## EXERCISE DETAILS
From first entry to last, give the listing again verbatim.

## TASK MATERIAL

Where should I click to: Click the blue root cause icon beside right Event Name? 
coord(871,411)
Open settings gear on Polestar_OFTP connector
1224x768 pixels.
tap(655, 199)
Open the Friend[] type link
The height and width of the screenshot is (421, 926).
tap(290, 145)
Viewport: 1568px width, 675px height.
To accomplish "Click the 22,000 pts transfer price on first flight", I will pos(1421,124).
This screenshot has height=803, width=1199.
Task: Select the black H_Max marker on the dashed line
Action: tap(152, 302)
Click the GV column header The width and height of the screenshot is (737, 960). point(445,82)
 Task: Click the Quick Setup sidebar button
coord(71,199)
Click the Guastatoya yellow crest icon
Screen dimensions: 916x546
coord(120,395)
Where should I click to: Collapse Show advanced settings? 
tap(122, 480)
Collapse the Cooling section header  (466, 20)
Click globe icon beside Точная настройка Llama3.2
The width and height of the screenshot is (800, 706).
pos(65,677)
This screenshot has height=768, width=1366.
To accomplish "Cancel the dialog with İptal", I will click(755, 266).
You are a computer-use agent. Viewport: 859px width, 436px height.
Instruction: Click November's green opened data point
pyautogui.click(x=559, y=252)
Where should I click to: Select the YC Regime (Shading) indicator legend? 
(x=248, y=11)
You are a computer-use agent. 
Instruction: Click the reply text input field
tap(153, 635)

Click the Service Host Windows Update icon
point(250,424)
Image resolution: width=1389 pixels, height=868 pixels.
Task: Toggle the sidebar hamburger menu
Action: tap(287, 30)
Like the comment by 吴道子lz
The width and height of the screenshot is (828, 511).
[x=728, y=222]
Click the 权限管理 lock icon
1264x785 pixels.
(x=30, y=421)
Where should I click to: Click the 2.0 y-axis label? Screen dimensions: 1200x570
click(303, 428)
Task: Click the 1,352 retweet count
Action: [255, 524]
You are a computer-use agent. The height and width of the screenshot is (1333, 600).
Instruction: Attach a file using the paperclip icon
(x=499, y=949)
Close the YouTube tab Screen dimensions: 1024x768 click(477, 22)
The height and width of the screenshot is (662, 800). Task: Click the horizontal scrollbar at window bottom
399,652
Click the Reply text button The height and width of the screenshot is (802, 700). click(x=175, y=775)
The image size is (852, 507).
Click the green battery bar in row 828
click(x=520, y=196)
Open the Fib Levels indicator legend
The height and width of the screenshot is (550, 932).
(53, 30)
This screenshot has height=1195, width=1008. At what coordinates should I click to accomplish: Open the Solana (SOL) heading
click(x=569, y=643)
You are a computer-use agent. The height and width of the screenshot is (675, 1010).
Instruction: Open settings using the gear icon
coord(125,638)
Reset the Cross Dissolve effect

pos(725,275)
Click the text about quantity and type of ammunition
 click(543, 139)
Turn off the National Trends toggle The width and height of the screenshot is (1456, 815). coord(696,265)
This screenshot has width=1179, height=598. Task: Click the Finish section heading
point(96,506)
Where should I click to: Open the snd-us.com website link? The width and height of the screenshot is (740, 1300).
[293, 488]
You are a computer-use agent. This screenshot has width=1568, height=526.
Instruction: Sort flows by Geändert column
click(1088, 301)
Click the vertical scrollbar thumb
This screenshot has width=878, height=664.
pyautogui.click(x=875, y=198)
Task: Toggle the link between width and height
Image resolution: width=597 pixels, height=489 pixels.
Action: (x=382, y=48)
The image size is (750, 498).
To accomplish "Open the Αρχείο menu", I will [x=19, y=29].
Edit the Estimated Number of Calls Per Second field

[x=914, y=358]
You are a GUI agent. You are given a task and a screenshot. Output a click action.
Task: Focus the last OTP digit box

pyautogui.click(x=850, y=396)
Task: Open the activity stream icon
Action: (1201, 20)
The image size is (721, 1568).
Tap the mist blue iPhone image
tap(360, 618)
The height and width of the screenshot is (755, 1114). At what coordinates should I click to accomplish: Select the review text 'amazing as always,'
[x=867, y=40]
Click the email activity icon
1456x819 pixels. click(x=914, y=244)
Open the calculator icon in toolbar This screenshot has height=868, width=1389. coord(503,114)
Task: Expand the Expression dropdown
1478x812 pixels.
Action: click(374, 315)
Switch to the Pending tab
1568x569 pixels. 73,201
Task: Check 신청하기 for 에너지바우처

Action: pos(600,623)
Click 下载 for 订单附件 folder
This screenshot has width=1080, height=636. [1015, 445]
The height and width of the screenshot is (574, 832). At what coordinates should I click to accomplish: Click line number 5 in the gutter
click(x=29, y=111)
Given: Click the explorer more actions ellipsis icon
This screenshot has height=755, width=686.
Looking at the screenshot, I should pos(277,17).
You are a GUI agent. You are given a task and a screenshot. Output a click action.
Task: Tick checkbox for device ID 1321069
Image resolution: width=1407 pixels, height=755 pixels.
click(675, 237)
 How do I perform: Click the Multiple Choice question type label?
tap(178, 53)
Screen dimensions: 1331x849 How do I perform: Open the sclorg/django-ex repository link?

## FINISHED EXERCISE
Where should I click to: Click the blue root cause icon beside right Event Name? 
coord(871,411)
Open settings gear on Polestar_OFTP connector
1224x768 pixels.
tap(655, 199)
Open the Friend[] type link
The height and width of the screenshot is (421, 926).
tap(290, 145)
Viewport: 1568px width, 675px height.
To accomplish "Click the 22,000 pts transfer price on first flight", I will pos(1421,124).
This screenshot has height=803, width=1199.
Task: Select the black H_Max marker on the dashed line
Action: tap(152, 302)
Click the GV column header The width and height of the screenshot is (737, 960). point(445,82)
 Task: Click the Quick Setup sidebar button
coord(71,199)
Click the Guastatoya yellow crest icon
Screen dimensions: 916x546
coord(120,395)
Where should I click to: Collapse Show advanced settings? 
tap(122, 480)
Collapse the Cooling section header  (466, 20)
Click globe icon beside Точная настройка Llama3.2
The width and height of the screenshot is (800, 706).
pos(65,677)
This screenshot has height=768, width=1366.
To accomplish "Cancel the dialog with İptal", I will click(755, 266).
You are a computer-use agent. Viewport: 859px width, 436px height.
Instruction: Click November's green opened data point
pyautogui.click(x=559, y=252)
Where should I click to: Select the YC Regime (Shading) indicator legend? 
(x=248, y=11)
You are a computer-use agent. 
Instruction: Click the reply text input field
tap(153, 635)

Click the Service Host Windows Update icon
point(250,424)
Image resolution: width=1389 pixels, height=868 pixels.
Task: Toggle the sidebar hamburger menu
Action: tap(287, 30)
Like the comment by 吴道子lz
The width and height of the screenshot is (828, 511).
[x=728, y=222]
Click the 权限管理 lock icon
1264x785 pixels.
(x=30, y=421)
Where should I click to: Click the 2.0 y-axis label? Screen dimensions: 1200x570
click(303, 428)
Task: Click the 1,352 retweet count
Action: [255, 524]
You are a computer-use agent. The height and width of the screenshot is (1333, 600).
Instruction: Attach a file using the paperclip icon
(x=499, y=949)
Close the YouTube tab Screen dimensions: 1024x768 click(477, 22)
The height and width of the screenshot is (662, 800). Task: Click the horizontal scrollbar at window bottom
399,652
Click the Reply text button The height and width of the screenshot is (802, 700). click(x=175, y=775)
The image size is (852, 507).
Click the green battery bar in row 828
click(x=520, y=196)
Open the Fib Levels indicator legend
The height and width of the screenshot is (550, 932).
(53, 30)
This screenshot has height=1195, width=1008. At what coordinates should I click to accomplish: Open the Solana (SOL) heading
click(x=569, y=643)
You are a computer-use agent. The height and width of the screenshot is (675, 1010).
Instruction: Open settings using the gear icon
coord(125,638)
Reset the Cross Dissolve effect

pos(725,275)
Click the text about quantity and type of ammunition
 click(543, 139)
Turn off the National Trends toggle The width and height of the screenshot is (1456, 815). coord(696,265)
This screenshot has width=1179, height=598. Task: Click the Finish section heading
point(96,506)
Where should I click to: Open the snd-us.com website link? The width and height of the screenshot is (740, 1300).
[293, 488]
You are a computer-use agent. This screenshot has width=1568, height=526.
Instruction: Sort flows by Geändert column
click(1088, 301)
Click the vertical scrollbar thumb
This screenshot has width=878, height=664.
pyautogui.click(x=875, y=198)
Task: Toggle the link between width and height
Image resolution: width=597 pixels, height=489 pixels.
Action: (x=382, y=48)
The image size is (750, 498).
To accomplish "Open the Αρχείο menu", I will [x=19, y=29].
Edit the Estimated Number of Calls Per Second field

[x=914, y=358]
You are a GUI agent. You are given a task and a screenshot. Output a click action.
Task: Focus the last OTP digit box

pyautogui.click(x=850, y=396)
Task: Open the activity stream icon
Action: (1201, 20)
The image size is (721, 1568).
Tap the mist blue iPhone image
tap(360, 618)
The height and width of the screenshot is (755, 1114). At what coordinates should I click to accomplish: Select the review text 'amazing as always,'
[x=867, y=40]
Click the email activity icon
1456x819 pixels. click(x=914, y=244)
Open the calculator icon in toolbar This screenshot has height=868, width=1389. coord(503,114)
Task: Expand the Expression dropdown
1478x812 pixels.
Action: click(374, 315)
Switch to the Pending tab
1568x569 pixels. 73,201
Task: Check 신청하기 for 에너지바우처

Action: pos(600,623)
Click 下载 for 订单附件 folder
This screenshot has width=1080, height=636. [1015, 445]
The height and width of the screenshot is (574, 832). At what coordinates should I click to accomplish: Click line number 5 in the gutter
click(x=29, y=111)
Given: Click the explorer more actions ellipsis icon
This screenshot has height=755, width=686.
Looking at the screenshot, I should pos(277,17).
You are a GUI agent. You are given a task and a screenshot. Output a click action.
Task: Tick checkbox for device ID 1321069
Image resolution: width=1407 pixels, height=755 pixels.
click(675, 237)
 How do I perform: Click the Multiple Choice question type label?
tap(178, 53)
Screen dimensions: 1331x849 How do I perform: Open the sclorg/django-ex repository link?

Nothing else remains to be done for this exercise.